The Enhanced Games, founded by Australian entrepreneur Aron D'Souza, aim to showcase human performance without the restrictions of traditional anti-doping rules. Athletes will be allowed to use any substance or method to improve their performance, from anabolic steroids to gene editing. The event plans to offer substantial prize money, attracting competitors who may have been banned from mainstream sports—or who see it as a platform to push physiological boundaries.
For many, this is a nightmare scenario. UKAD’s chief executive, Jane Rumble, warned that the Enhanced Games present a “serious threat to the clean sport movement”. She argued that such events normalise doping and could undermine decades of progress in protecting athletes’ health and ensuring fair competition. “We call on international sports bodies and governments to unite against these competitions,” Rumble stated. “They are a dangerous experiment that prioritises spectacle over athlete welfare.”
Yet the Enhanced Games also tap into a growing undercurrent of frustration with the current anti-doping system. Critics point out that the war on doping has been inconsistent, with some athletes escaping bans due to technicalities or jurisdictional loopholes. Meanwhile, genetic doping and micro-dosing remain difficult to detect. The Enhanced Games, in a sense, make the covert overt. Some argue that if we cannot effectively police doping, perhaps we should regulate it. This line of thought resonates in a society increasingly comfortable with cognitive enhancers and biohacking.
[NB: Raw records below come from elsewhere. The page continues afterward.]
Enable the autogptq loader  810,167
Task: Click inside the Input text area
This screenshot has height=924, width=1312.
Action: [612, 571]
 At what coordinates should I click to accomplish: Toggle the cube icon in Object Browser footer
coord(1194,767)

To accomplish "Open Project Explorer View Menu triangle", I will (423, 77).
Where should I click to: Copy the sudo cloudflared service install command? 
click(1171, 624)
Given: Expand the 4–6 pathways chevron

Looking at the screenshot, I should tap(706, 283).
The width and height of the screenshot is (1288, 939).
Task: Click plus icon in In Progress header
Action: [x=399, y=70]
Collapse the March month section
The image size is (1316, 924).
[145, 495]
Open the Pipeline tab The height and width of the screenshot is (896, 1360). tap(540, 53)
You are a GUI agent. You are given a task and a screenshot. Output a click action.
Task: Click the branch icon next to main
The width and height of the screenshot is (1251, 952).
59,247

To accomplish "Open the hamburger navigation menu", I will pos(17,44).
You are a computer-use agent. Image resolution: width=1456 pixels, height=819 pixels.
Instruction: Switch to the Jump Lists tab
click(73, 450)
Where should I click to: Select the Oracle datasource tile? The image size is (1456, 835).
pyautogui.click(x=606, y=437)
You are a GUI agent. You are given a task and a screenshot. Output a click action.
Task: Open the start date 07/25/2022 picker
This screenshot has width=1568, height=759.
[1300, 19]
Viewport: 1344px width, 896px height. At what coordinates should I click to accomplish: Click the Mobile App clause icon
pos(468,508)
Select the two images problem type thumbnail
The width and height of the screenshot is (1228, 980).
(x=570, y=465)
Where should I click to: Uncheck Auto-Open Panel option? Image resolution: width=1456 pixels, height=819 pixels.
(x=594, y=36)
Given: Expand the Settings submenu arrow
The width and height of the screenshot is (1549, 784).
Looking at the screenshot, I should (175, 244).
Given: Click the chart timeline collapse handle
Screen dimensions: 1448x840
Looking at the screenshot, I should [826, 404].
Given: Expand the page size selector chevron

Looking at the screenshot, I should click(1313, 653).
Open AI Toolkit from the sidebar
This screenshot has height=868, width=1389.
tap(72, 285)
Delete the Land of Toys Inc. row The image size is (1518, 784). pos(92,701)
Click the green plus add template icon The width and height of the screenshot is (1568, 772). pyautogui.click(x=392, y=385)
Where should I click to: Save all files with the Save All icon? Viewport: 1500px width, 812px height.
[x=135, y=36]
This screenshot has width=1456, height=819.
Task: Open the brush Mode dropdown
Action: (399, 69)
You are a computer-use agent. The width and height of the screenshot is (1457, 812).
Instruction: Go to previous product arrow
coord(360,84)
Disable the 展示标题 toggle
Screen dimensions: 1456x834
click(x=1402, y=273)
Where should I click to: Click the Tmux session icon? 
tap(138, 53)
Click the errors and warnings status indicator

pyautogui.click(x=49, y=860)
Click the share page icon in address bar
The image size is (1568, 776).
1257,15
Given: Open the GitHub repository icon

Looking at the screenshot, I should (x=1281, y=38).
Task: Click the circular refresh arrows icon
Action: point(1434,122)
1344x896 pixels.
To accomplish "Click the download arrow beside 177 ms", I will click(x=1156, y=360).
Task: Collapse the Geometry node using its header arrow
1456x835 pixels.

But the risks are severe. Unregulated use of anabolic steroids can lead to heart disease, liver damage, and psychiatric effects. Gene editing, still in its infancy, could have unpredictable long-term consequences. The event’s organisers claim they will provide medical oversight, but without independent regulation, there is little to prevent harm. The British Medical Association has condemned the concept, with one spokesperson calling it “a reckless disregard for human life”.
The Enhanced Games also challenge the very ethos of sport. Traditional competition is built on a level playing field, where natural talent and rigorous training determine success. Here, advantage would go to those with the best pharmacological resources, deepening inequality. It could turn athletes into little more than test subjects for biotech companies seeking proof-of-concept for their products.
Still, the allure of breaking records is powerful. The Enhanced Games promise to dissolve the glass ceiling of human performance. If an athlete can sprint 100 metres in 9 seconds flat, or lift half a ton, the world will watch. That spectacle could generate enormous revenue, creating an ecosystem that might eventually rival—or subsume—traditional sports. The Olympics, already grappling with corruption and doping scandals, could find themselves competing for relevance against a flashier, more transparently enhanced rival.
UKAD’s call for a global crackdown is a start, but the battle will be complex. The Enhanced Games are not a recognised sporting body, so they fall outside the World Anti-Doping Code. They could operate from jurisdictions with lax regulations, making international legal action difficult. The response may require new treaties, domestic laws banning participation, or economic pressure on broadcasters and sponsors.
At its core, this is a referendum on what we want sport to mean. Do we want it to celebrate the limits of human potential within ethical boundaries? Or do we embrace a post-human future where technology reshapes the body without constraint? The answer will define not just athletics but our broader relationship with enhancement. The Enhanced Games are a harbinger of a future that is already arriving—one where the line between healing and enhancing blurs, and where the athlete becomes a cyborg.
Silicon Valley sees this as a disruption, a tech-enabled leap forward. But as someone who has seen the unintended consequences of technological acceleration, I urge caution. We are building the future on a cliff edge. Let’s not jump before we have a parachute.